Sentinel Digital Desk
Instagram will introduce "Teen Accounts" with stronger privacy settings and parental controls for all users under the age of 18, Meta announced Tuesday. The measure seeks to address growing concerns about youth safety and well-being on social media platforms.
• All new and existing accounts created by users under the age of 18 will be set to private by default.
• Teens will not get notifications between 10 p.m. and 7 a.m.
• Sensitive content, such as nudity or suggestions of self-harm, will be restricted.
• The app will block direct communications from users they do not follow.
• A new feature will allow teens to decide what content and themes they want to see more of.

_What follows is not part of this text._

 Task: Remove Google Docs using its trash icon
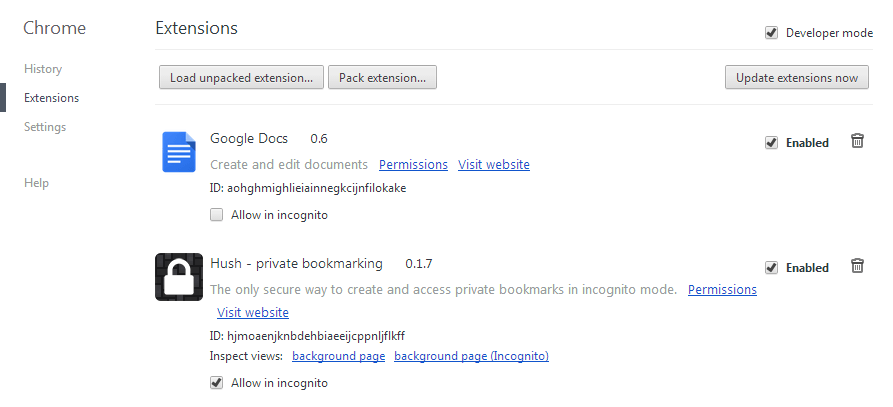pyautogui.click(x=857, y=141)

Some teenagers may attempt to avoid the privacy rules by creating new Instagram profiles with birth dates that make them appear like adults. The app stated that it will ask those teenagers to verify their ages in a variety of methods, including providing a video selfie for age-estimation analysis.
Instagram stated that account holders aged 16 or 17 can make their accounts public and adjust other default settings on their own. However, teenagers under the age of 16 will require parental permission to change the privacy default, sleep mode, and other limitations.

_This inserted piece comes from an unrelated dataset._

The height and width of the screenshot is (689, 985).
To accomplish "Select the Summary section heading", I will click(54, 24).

A family must set up the parental monitoring tool if a teen under 16 want to update their account settings with parental consent. The application also allows parents to view how much time their teenager spends on Instagram, set daily time limits, and block their teen from using Instagram during specific times.
New features on the supervision tool will allow parents to see a list of persons their teenager has recently messaged, as well as content that their child has chosen to see more often.